◆ REQUIRED WORK ◆
Lines containing the word "This" are the ones to copy from the records below.

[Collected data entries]
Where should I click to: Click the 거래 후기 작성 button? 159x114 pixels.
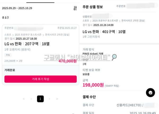click(x=40, y=79)
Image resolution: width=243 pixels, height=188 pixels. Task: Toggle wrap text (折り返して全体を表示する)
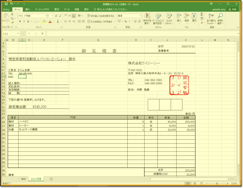(100, 16)
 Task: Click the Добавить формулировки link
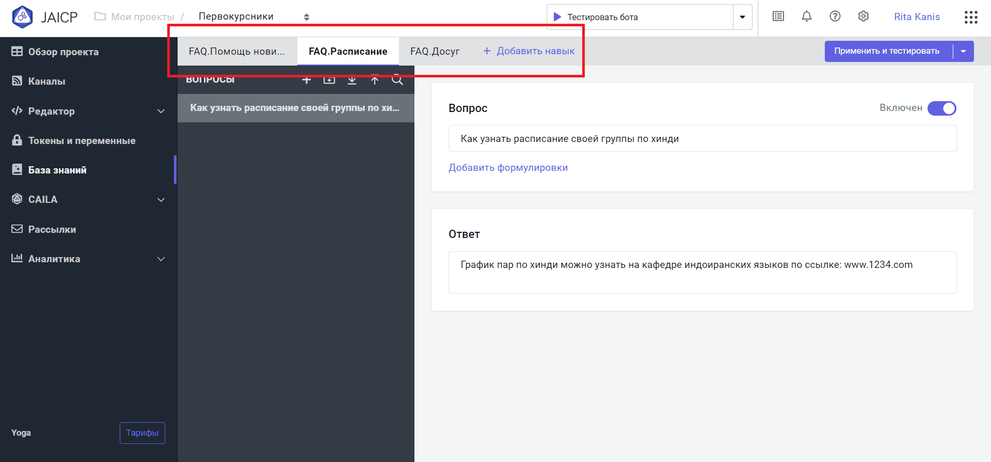coord(508,168)
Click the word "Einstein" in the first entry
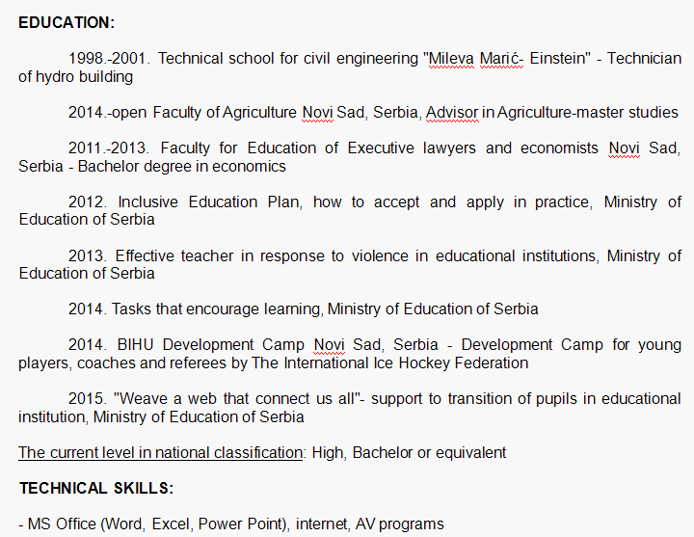 [554, 59]
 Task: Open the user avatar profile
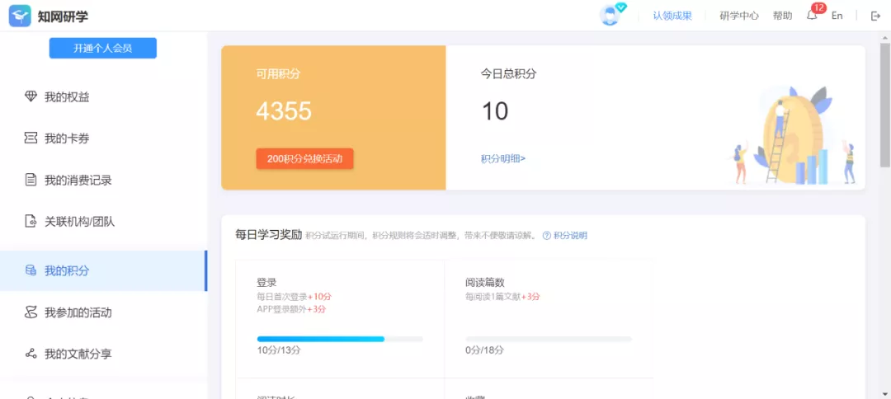click(x=610, y=16)
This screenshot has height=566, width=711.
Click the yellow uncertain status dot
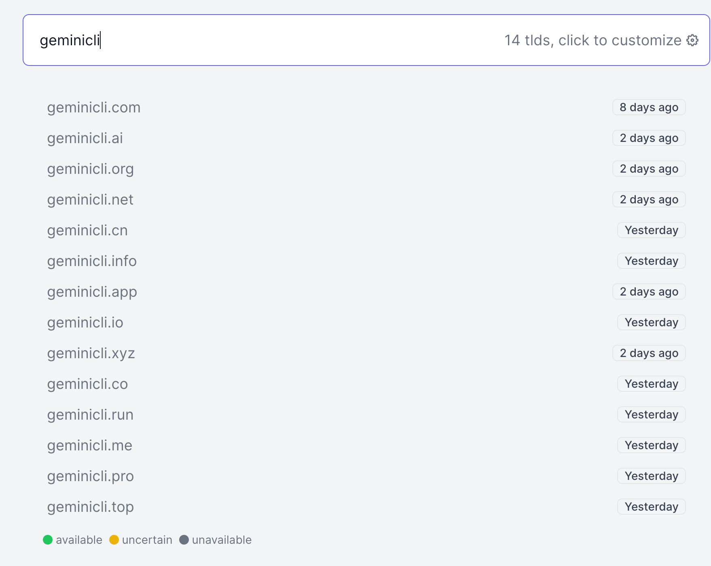tap(114, 540)
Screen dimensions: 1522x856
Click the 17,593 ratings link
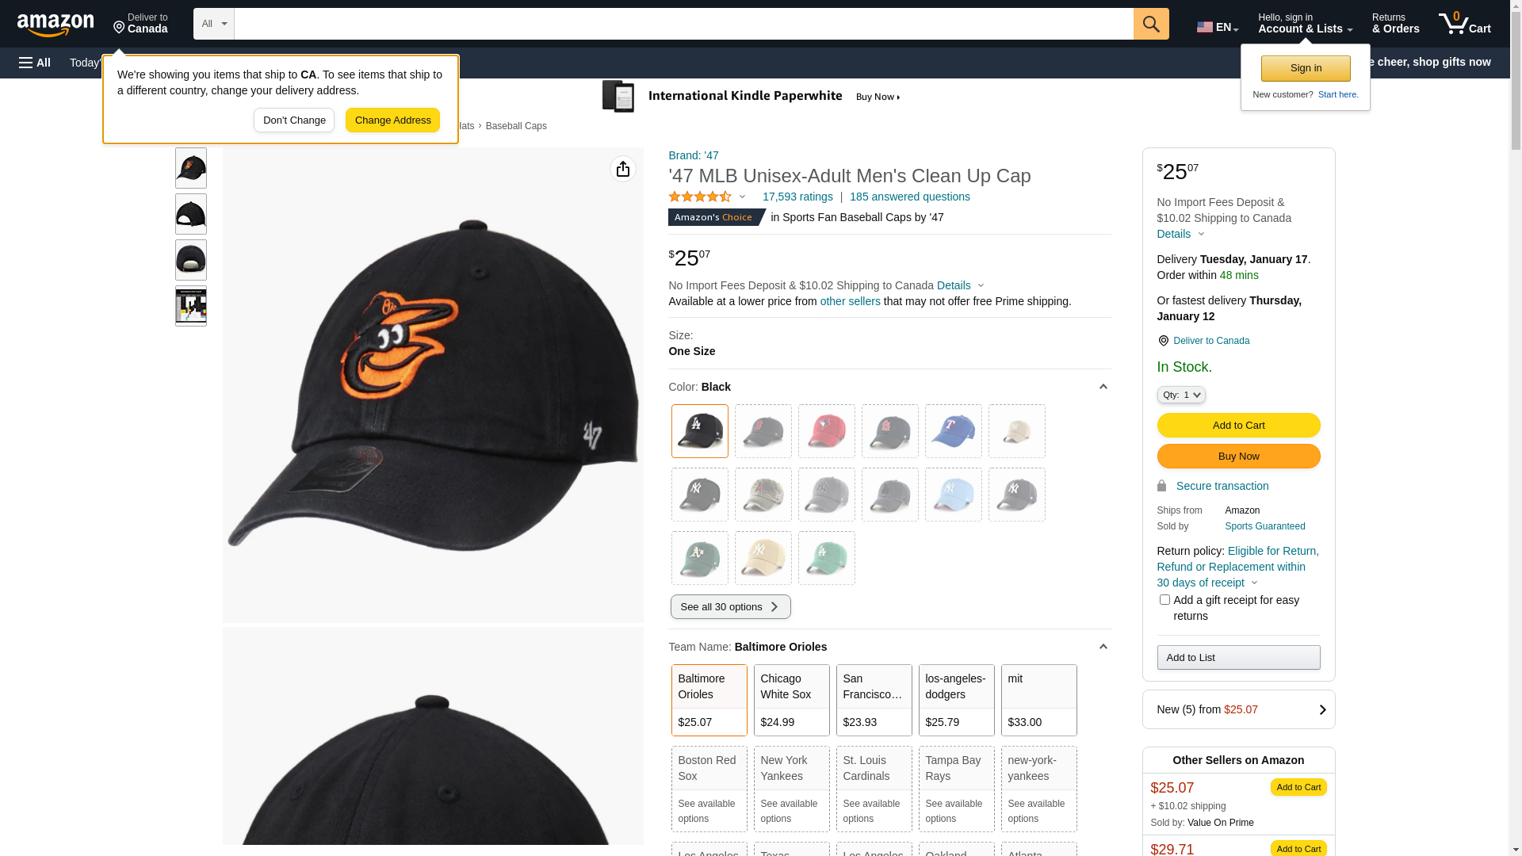tap(797, 197)
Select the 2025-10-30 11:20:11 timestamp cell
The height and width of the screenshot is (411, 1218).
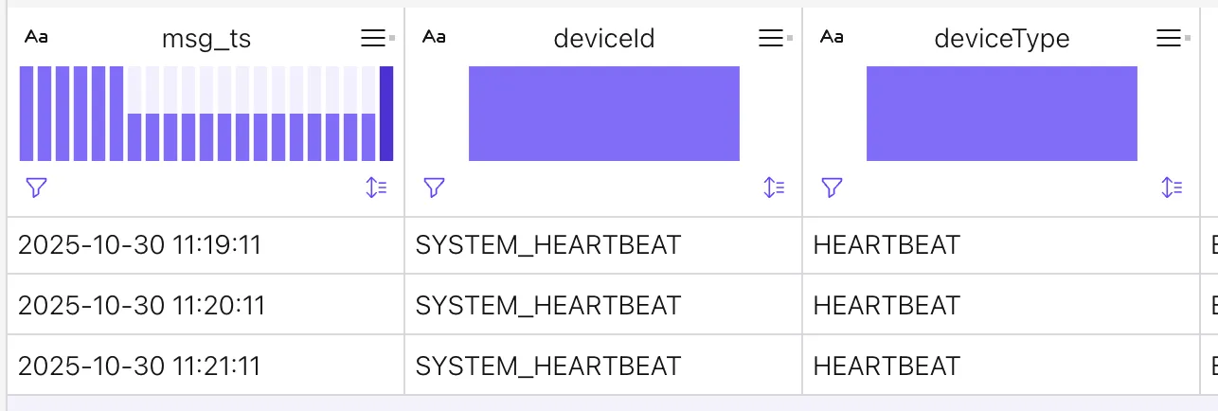[x=141, y=305]

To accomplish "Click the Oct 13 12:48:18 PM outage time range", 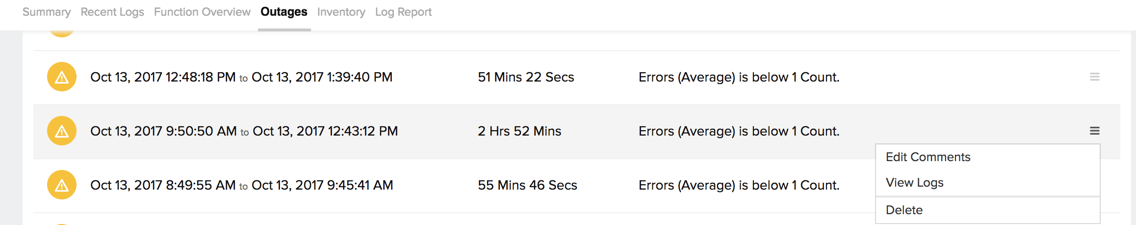I will 241,77.
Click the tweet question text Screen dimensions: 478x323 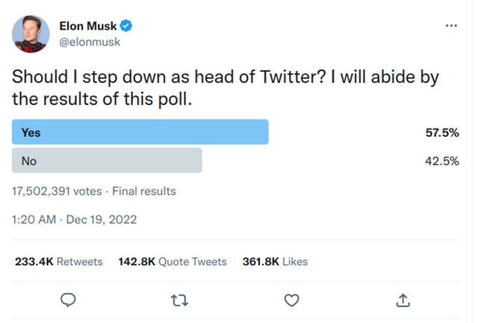click(224, 87)
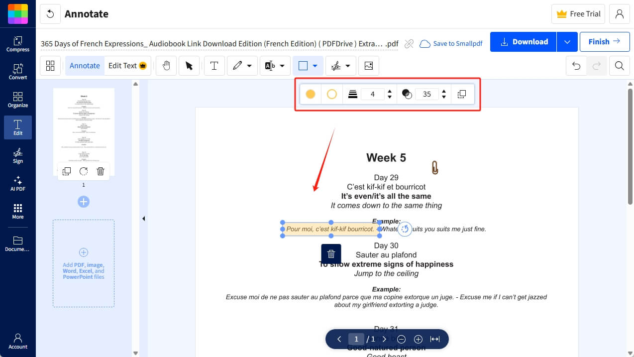The width and height of the screenshot is (634, 357).
Task: Open the image insertion tool
Action: 369,65
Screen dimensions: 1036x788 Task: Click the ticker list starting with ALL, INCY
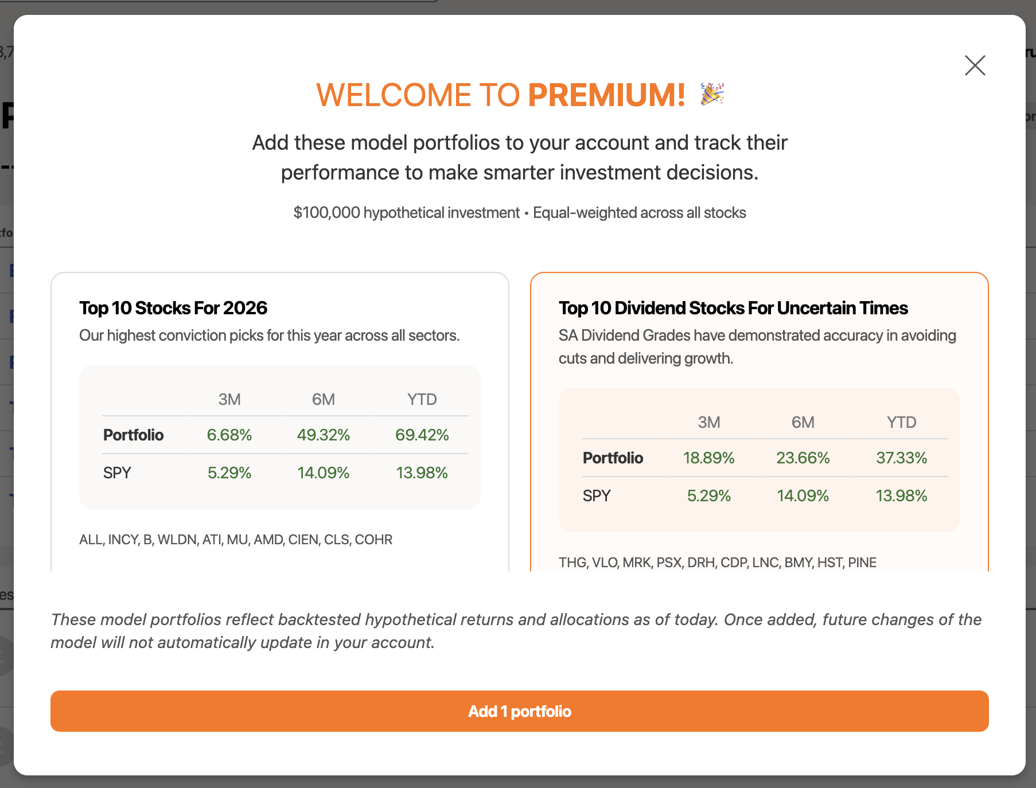pos(236,540)
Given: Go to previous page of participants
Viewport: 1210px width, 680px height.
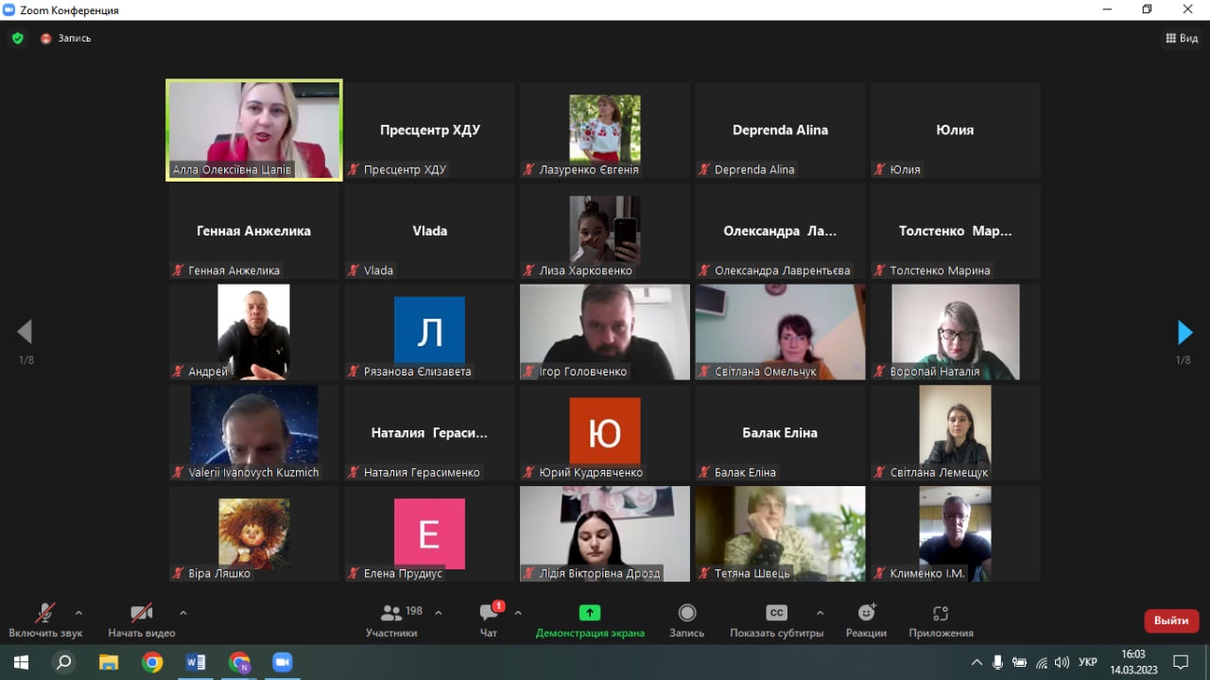Looking at the screenshot, I should [x=25, y=332].
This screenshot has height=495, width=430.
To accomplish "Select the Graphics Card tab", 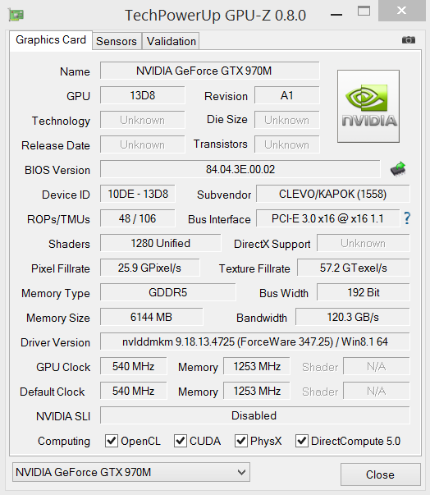I will 51,40.
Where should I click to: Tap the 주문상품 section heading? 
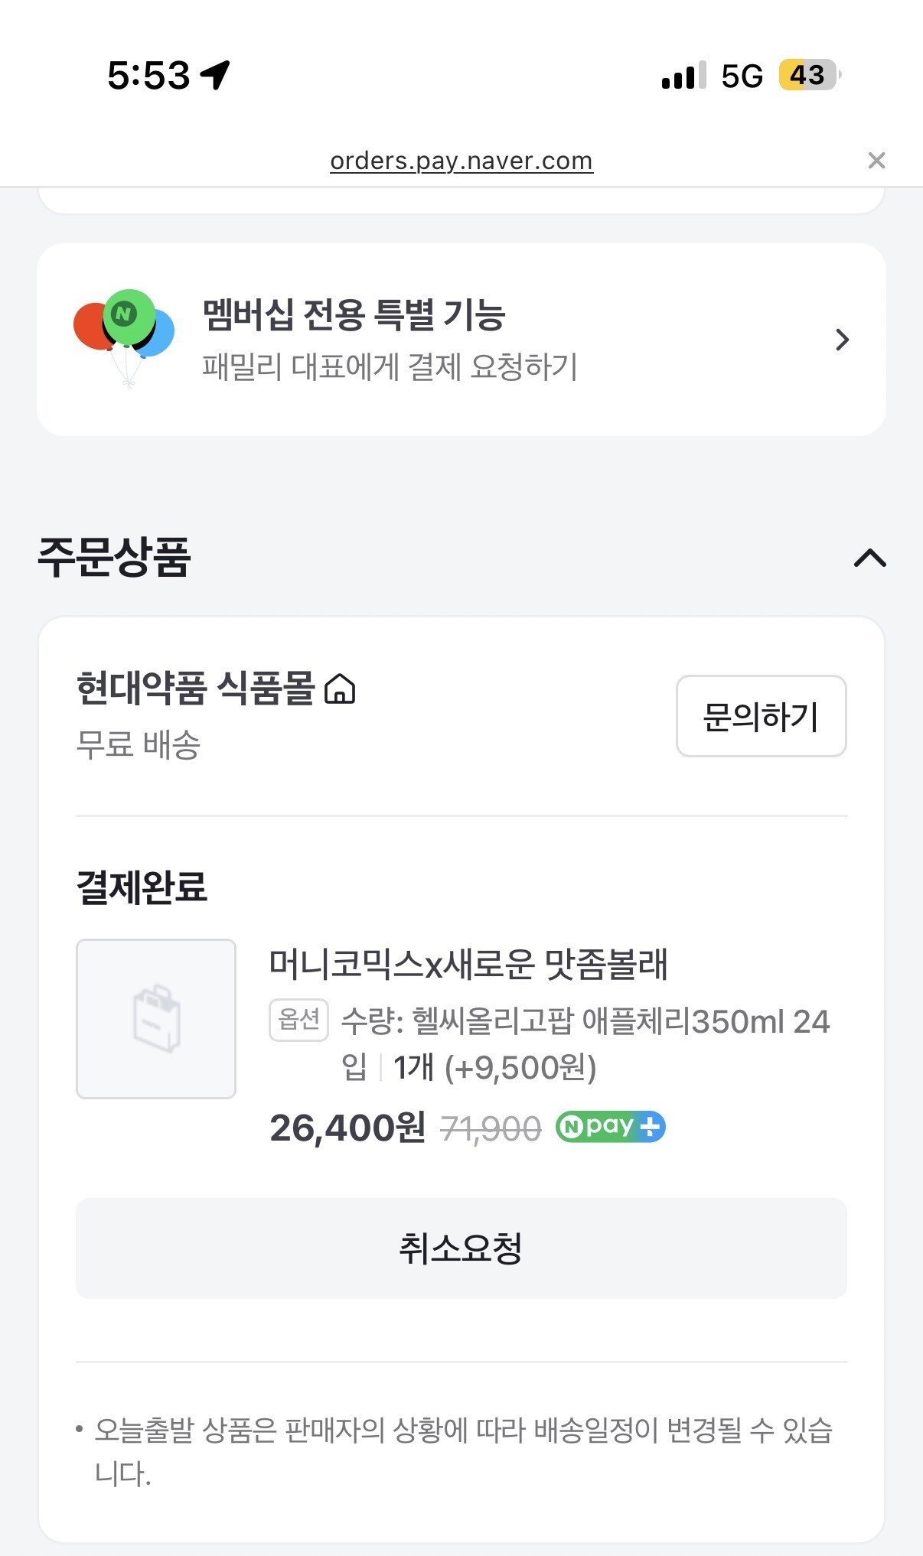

◆ TASK OUTPUT ◆
This screenshot has height=566, width=711.
This screenshot has height=495, width=430.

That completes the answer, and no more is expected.